Mumbai: Heavy dependence on third-party distributors is hurdling the growth of India’s mutual fund industry, which needs to reach out directly to potential investors such as the fast-expanding middle-income group, says a study by research firm IIMS Dataworks.

Investors need to be educated about the benefits of investing in mutual funds for the sector to match the growth of the life insurance industry, the study says.

India has only about 5.3 million investors in mutual funds, a fraction of the 190 million wage earners who have some form of savings such as post office and bank deposits and life insurance policies, IIMS Dataworks says.

These mutual-fund investors are serviced by 60,000-odd independent financial advisers, or IFAs, who function as agents. Life insurance firms have about two million agents.
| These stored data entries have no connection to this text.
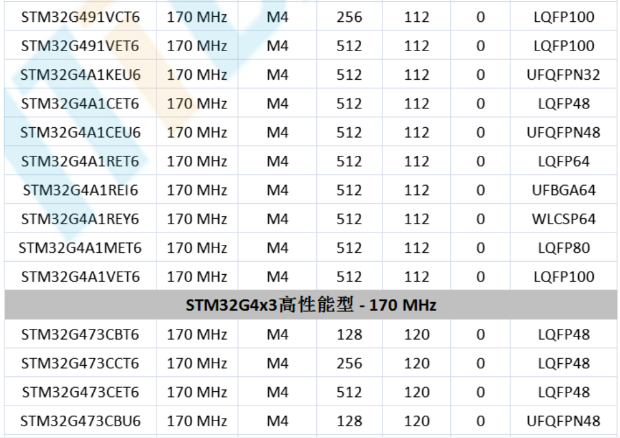620x438 pixels.
Task: Select the STM32G4A1REY6 part number
Action: tap(80, 219)

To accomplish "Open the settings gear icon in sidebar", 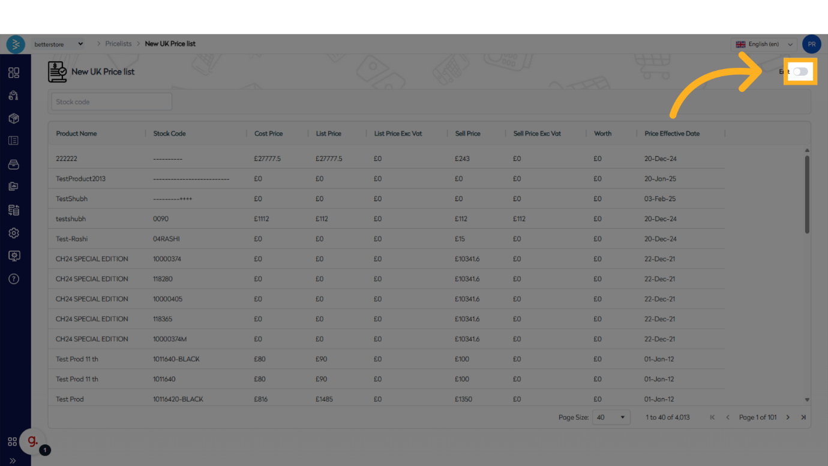I will point(14,233).
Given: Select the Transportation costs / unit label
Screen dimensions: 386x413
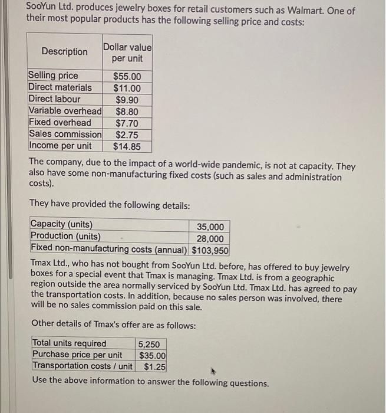Looking at the screenshot, I should 83,366.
“What’s missing is an active industry-level effort to invest in market growth strategies,” said Christopher Butel, chairman of Dataworks. “For the moment, the task of doing so has, by default, been outsourced to IFAs who have only weak incentives to proactively grow the market.”

The report says that about 80% of the independent distributors also sell other financial products such as life insurance and postal savings and broking and portfolio management services.
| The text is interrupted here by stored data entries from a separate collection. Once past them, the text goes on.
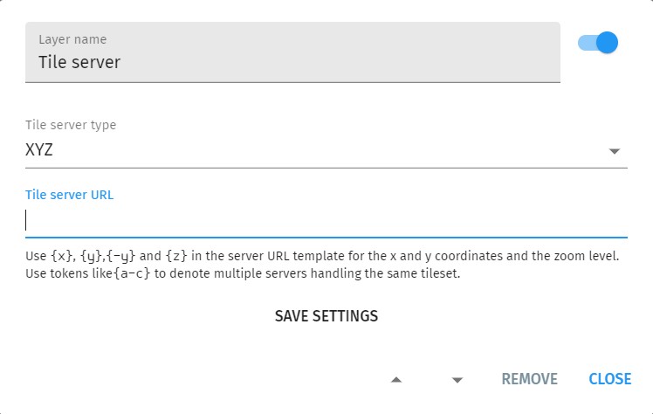Click the dropdown arrow beside XYZ

point(615,151)
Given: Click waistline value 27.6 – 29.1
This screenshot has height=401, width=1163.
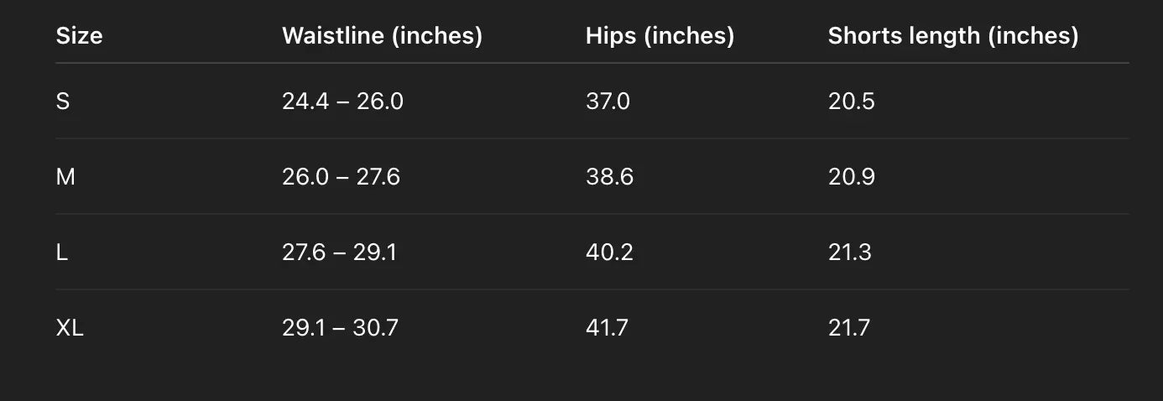Looking at the screenshot, I should tap(339, 253).
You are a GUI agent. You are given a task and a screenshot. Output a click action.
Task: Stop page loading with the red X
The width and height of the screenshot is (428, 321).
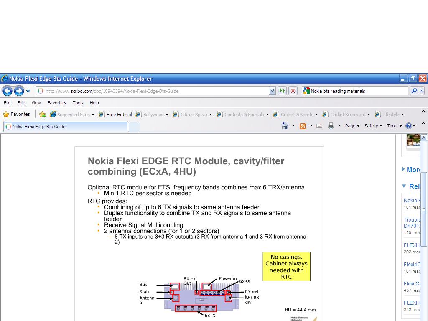(293, 91)
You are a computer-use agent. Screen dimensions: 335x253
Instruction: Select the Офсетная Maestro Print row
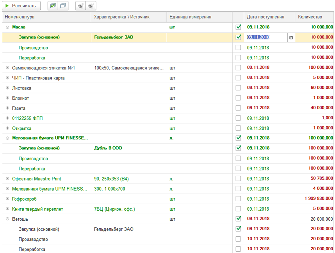37,179
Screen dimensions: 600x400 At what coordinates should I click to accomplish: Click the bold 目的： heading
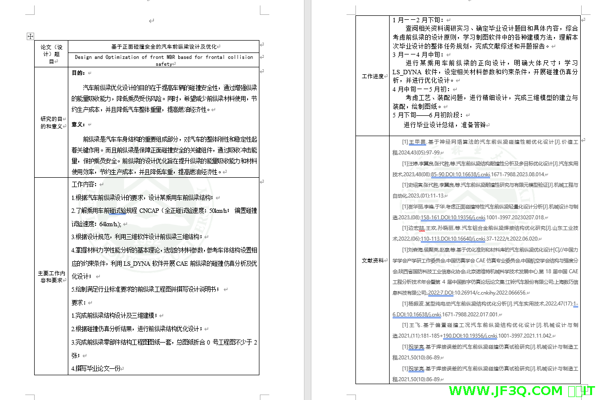click(x=78, y=73)
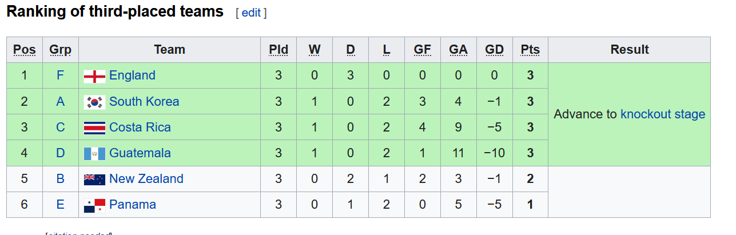This screenshot has width=736, height=235.
Task: Follow the knockout stage link
Action: pos(663,114)
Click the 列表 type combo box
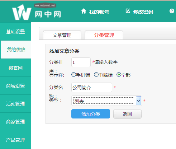The height and width of the screenshot is (149, 176). (106, 101)
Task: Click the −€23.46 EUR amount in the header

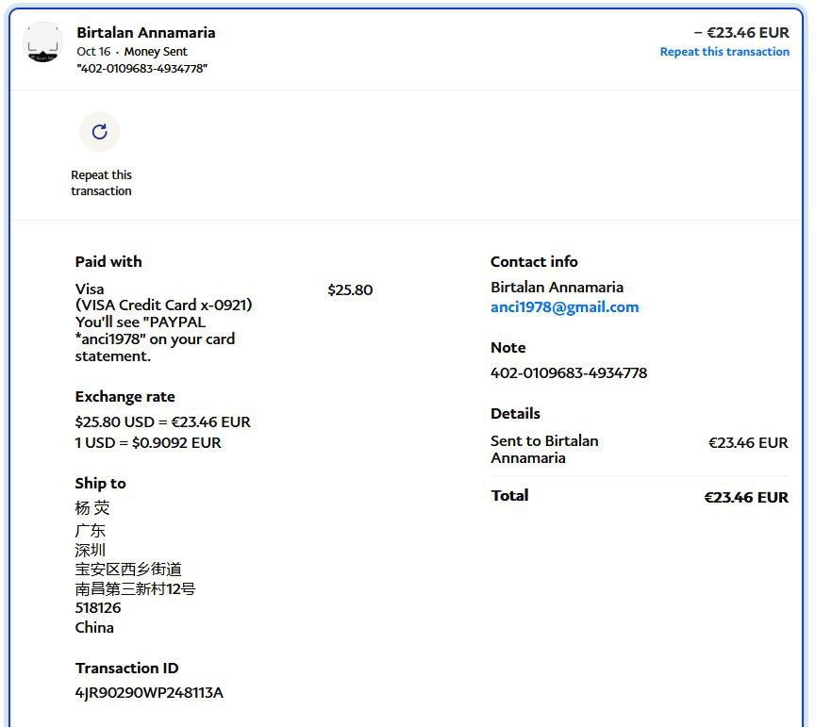Action: pos(741,32)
Some 34 fund houses in India had Rs5.44 trillion of assets under management in August. The figure declined from Rs5.48 trillion in January.

A downturn in the stock markets has caused inflows into new fund offers to shrink. After offering more than 45% returns for two consecutive years, the bellwether Sensex index has lost 26.5% since the beginning of this year.
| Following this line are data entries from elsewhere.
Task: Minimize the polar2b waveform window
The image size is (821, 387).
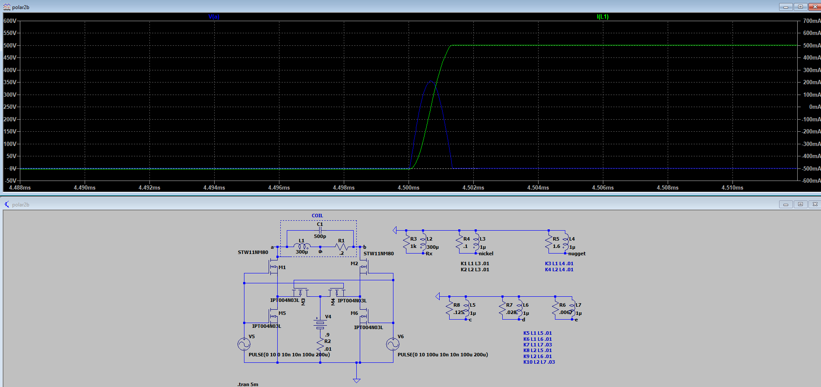Action: (x=786, y=7)
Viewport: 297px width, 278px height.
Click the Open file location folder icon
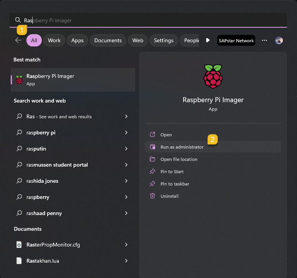pyautogui.click(x=153, y=159)
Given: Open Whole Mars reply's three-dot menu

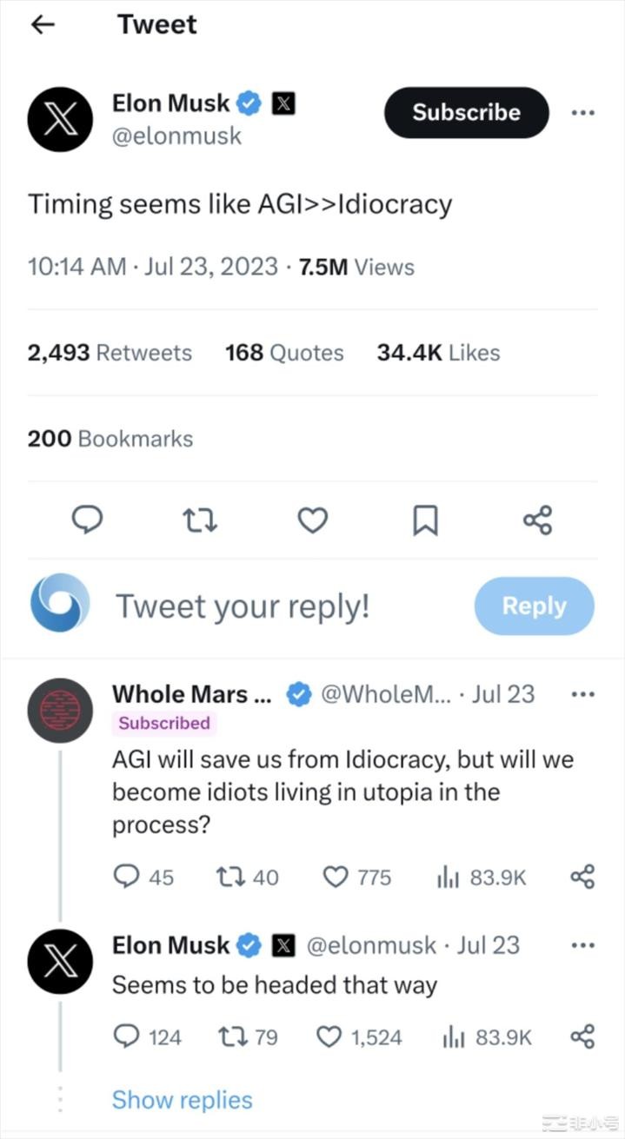Looking at the screenshot, I should pyautogui.click(x=582, y=694).
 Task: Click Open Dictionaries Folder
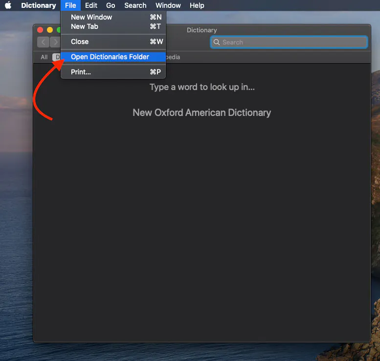110,57
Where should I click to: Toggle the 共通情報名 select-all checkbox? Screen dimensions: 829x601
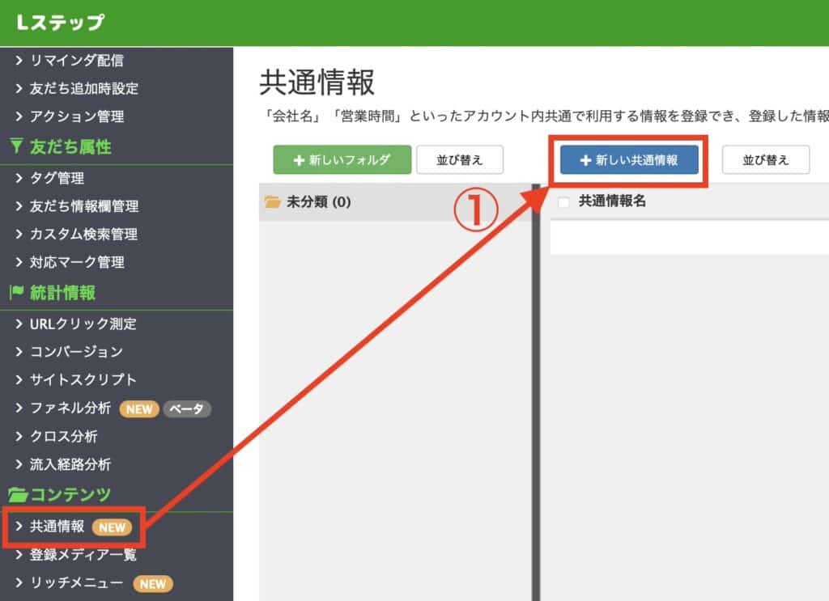564,202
Some mutual fund industry trackers challenge the premise that dependence on third-party distributors is crimping the industry’s growth.

“A shared distribution network is always more cost-effective,” says Dhirendra Kumar, chief executive of Value Research, an independent mutual funds research firm based in New Delhi, who adds that any exclusive distribution network restricts customer choice.

“What needs to be done is to make (buying) funds cheaper, make it profitable for people to invest in funds and greater financial awareness and education.” Kumar added.

Money managers such as ICICI-Prudential Asset Management Co. Ltd, the country’s third largest fund house in terms of assets under management, say they are focusing more on customer education even as they try to increase sales by tapping distribution networks such as banks.

ICICI-Prudential Asset chief executive Nimesh Shah says that a lot of handholding is required if a fund house wants to start selling through a new third-party distributor. “We need to educate and support them, sometimes with a person,” he said.

Shah’s company has nearly tripled its exclusive distribution outlets to 235 in the past couple of years even as it uses 30,000-odd independent agents.